### Exercise instructions
Count how many of the lines below contain the word "Identify", and reply with that number alone.
★ ★ ★ ★ ★
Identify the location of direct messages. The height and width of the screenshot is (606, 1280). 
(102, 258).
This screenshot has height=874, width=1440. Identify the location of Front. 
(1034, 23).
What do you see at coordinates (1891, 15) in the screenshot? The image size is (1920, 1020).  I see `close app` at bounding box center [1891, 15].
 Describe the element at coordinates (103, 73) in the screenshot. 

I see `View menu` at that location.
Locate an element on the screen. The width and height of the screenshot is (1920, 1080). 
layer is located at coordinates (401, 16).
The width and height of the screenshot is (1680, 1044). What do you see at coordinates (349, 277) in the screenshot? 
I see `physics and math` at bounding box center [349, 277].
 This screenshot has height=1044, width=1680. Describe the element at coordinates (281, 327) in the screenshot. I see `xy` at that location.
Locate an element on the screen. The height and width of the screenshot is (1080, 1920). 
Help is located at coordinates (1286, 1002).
★ ★ ★ ★ ★
### Answer below
2